The Central Bank of Nigeria (CBN) on Friday said it was going ahead with its decision to impose charges on cash deposits and withdrawals in banks in excess of N500,000 for individuals and N3 million for corporate entities.
Although the policy became effective on Wednesday, the House of Representatives on Thursday told the apex bank through a resolution to suspend it.
Speaking at the bi-quarterly Monetary Policy Committee (MPC) meeting in Abuja, the governor said he was sympathetic to the pains Nigerians were subjected to with regards to the new programmes, even as he appealed for total support and understanding.

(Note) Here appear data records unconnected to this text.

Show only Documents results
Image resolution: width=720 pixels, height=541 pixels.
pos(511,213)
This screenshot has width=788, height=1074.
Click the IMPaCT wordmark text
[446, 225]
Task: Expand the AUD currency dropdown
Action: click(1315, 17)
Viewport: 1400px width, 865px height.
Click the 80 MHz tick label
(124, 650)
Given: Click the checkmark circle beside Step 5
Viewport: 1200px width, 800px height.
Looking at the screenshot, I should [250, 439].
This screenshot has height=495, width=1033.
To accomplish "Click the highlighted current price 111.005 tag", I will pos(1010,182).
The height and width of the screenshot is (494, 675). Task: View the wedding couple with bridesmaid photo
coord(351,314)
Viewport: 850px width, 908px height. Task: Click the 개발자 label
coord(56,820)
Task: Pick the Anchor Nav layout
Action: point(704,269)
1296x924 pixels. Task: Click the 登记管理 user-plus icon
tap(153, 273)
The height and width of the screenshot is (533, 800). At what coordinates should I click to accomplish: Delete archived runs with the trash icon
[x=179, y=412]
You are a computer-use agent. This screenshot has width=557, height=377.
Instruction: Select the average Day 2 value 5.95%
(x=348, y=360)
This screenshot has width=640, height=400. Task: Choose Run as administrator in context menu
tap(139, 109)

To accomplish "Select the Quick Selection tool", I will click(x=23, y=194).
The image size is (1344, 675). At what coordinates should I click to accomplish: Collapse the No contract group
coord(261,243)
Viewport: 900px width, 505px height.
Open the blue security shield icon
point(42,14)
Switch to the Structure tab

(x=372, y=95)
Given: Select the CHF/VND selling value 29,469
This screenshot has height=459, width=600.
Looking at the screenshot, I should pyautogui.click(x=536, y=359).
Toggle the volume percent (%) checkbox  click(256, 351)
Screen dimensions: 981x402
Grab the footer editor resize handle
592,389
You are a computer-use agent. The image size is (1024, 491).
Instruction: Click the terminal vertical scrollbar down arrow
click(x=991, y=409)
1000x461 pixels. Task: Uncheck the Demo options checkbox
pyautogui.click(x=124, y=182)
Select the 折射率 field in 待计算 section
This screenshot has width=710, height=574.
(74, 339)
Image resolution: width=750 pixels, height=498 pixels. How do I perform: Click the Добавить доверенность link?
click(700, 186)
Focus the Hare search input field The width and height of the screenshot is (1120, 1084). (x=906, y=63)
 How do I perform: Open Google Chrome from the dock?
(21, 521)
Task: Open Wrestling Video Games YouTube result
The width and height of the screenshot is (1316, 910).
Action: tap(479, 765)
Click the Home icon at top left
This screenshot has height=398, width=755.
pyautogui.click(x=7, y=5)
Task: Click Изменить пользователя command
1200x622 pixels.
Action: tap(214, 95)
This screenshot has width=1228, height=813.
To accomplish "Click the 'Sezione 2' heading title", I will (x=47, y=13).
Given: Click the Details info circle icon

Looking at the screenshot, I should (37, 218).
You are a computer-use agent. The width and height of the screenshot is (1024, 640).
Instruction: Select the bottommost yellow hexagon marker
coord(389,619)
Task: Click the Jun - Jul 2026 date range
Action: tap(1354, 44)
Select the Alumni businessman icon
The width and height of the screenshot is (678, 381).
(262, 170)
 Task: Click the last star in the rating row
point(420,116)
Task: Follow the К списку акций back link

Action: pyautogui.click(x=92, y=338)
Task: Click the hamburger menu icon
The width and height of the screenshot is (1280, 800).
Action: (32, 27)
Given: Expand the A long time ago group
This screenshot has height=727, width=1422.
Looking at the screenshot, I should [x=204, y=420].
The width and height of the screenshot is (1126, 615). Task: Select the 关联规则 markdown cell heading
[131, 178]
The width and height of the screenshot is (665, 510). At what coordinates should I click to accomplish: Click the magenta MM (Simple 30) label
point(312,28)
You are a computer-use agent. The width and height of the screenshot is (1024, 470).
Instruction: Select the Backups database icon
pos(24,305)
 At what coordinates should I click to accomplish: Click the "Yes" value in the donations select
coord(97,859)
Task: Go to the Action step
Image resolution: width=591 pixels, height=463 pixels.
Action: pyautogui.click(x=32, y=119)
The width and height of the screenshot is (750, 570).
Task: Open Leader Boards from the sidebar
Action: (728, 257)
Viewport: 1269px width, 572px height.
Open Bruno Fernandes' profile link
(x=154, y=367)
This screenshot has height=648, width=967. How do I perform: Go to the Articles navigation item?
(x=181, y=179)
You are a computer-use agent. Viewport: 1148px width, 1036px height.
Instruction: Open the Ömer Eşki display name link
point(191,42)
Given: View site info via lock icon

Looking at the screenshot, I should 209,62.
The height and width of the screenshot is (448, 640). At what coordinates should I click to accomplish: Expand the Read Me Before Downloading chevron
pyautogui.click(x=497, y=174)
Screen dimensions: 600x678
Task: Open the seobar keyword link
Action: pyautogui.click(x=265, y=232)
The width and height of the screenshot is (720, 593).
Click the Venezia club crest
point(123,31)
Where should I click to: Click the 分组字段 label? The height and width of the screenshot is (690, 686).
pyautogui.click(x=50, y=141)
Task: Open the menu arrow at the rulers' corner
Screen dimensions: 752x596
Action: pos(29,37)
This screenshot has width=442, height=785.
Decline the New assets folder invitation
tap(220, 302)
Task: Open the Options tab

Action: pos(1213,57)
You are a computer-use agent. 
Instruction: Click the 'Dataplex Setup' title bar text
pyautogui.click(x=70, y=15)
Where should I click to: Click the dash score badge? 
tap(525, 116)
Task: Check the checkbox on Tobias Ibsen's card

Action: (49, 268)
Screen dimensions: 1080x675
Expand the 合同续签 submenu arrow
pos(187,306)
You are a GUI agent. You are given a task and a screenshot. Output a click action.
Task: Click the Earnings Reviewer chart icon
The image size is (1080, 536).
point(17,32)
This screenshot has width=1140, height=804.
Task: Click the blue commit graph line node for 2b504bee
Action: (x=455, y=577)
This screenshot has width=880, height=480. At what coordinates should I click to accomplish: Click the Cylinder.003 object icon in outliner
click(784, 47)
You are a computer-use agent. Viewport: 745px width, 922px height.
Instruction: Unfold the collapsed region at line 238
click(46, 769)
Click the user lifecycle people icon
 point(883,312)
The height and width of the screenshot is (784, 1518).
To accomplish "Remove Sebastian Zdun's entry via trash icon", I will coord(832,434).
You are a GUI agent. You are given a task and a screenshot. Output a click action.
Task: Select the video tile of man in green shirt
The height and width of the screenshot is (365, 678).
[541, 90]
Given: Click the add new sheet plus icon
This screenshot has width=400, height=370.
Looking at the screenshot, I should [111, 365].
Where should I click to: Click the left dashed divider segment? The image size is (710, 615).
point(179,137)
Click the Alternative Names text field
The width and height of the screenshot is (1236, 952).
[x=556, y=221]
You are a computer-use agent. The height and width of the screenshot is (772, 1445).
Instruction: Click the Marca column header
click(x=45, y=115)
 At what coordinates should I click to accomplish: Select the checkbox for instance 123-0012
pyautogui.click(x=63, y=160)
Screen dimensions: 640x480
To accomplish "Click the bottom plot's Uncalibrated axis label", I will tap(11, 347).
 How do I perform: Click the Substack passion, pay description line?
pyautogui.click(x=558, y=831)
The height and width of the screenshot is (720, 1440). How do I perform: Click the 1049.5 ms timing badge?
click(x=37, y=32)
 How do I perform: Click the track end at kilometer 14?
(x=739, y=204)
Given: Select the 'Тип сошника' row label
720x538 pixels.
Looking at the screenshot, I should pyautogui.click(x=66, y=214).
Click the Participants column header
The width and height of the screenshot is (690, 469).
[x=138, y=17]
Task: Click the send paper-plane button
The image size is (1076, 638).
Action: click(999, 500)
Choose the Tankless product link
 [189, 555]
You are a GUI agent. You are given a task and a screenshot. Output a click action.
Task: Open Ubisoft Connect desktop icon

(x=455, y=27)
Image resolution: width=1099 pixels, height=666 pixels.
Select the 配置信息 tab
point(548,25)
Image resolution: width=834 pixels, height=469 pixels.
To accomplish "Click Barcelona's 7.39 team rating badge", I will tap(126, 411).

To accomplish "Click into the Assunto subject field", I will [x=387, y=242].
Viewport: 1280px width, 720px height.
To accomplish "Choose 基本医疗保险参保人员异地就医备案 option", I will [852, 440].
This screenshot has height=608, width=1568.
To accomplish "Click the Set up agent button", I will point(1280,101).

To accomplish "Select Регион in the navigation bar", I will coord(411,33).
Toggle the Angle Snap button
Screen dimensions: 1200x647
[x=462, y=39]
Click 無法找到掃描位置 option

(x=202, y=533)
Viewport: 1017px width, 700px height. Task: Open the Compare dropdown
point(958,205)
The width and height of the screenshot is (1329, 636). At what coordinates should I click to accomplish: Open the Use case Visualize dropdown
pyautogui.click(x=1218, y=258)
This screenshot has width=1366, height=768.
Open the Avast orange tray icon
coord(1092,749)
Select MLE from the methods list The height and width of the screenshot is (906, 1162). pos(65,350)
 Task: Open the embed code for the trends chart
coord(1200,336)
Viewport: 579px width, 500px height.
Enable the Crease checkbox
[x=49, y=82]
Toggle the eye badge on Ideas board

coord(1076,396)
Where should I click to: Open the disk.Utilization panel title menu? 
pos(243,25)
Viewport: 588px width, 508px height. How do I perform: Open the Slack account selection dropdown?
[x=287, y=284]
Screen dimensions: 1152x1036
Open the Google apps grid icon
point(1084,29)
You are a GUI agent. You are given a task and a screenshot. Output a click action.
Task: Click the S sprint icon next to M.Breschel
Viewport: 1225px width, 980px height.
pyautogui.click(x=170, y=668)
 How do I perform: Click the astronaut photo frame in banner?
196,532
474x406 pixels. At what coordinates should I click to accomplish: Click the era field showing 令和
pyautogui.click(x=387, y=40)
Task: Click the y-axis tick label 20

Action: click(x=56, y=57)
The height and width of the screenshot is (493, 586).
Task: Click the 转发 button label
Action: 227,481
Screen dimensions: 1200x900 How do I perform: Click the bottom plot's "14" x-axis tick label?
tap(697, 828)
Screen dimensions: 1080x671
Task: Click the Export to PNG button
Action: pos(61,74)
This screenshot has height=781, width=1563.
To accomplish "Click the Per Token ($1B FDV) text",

The CBN governor assured that the citizens will be best for it in no distant time.
He said: “The federal government has to fend for everyone and has to generate funds for expenditure. We are saying debt stock is too high. Debt service ratios are also too high. This means interest rate is very high compared to revenue. It means revenue we generate is too low.
“So, if it must raise revenue without heavy borrowing, then it calls to rational that VAT moves from 5-7.5%. Government has its responsibilities. And even with our VAT at 7.5%, it’s still one of the lowest, if not the lowest in the world. I appeal to Nigerians to show understanding. Let us look at the positive side of this. Government needs to meet its obligations, ensure GDP growth, raise revenue, carry out capital projects, tackle infrastructure.”
On the newly-introduced charges in its effort to complete the cashless policy cycle, the CBN governor begged: “I sympathize with the banking public and inconvenience it causes them. But this cashless policy is not new. It was first launched in 2012 after several engagements with all relevant stakeholders. Deposit and withdrawal charges above certain threshold has always been in place since 2012.
“Withdrawal charges have always been there but we only introduced deposit charges that was halted in 2014.
“We wanted those who kept their money outside to come in. But over five years now, we feel all those who kept cash in pillows and mattresses will be ready to bring them into the bank. Besides, it only affects six states for now. By March 2020, it’ll be for all Nigerians”, he stated.
Explaining the benefits of cashless policy, Emefiele said it will reduce ransom payment, advanced fee fraud and ultimately improve transparency and accountability.
He further revealed that many of the Micro Small and Medium Enterprises (MSMEs) have various options for collecting legitimate payment for goods and services rendered.
“There’s PoS, USSD, e-banking etc. Really, it’s in public interest to go cashless to reduce charges passed on to the customers. Again, since the cashless policy commenced, electronic transactions have increased by 4,692% and has hit N2.3 trillion as at the end of 2018”.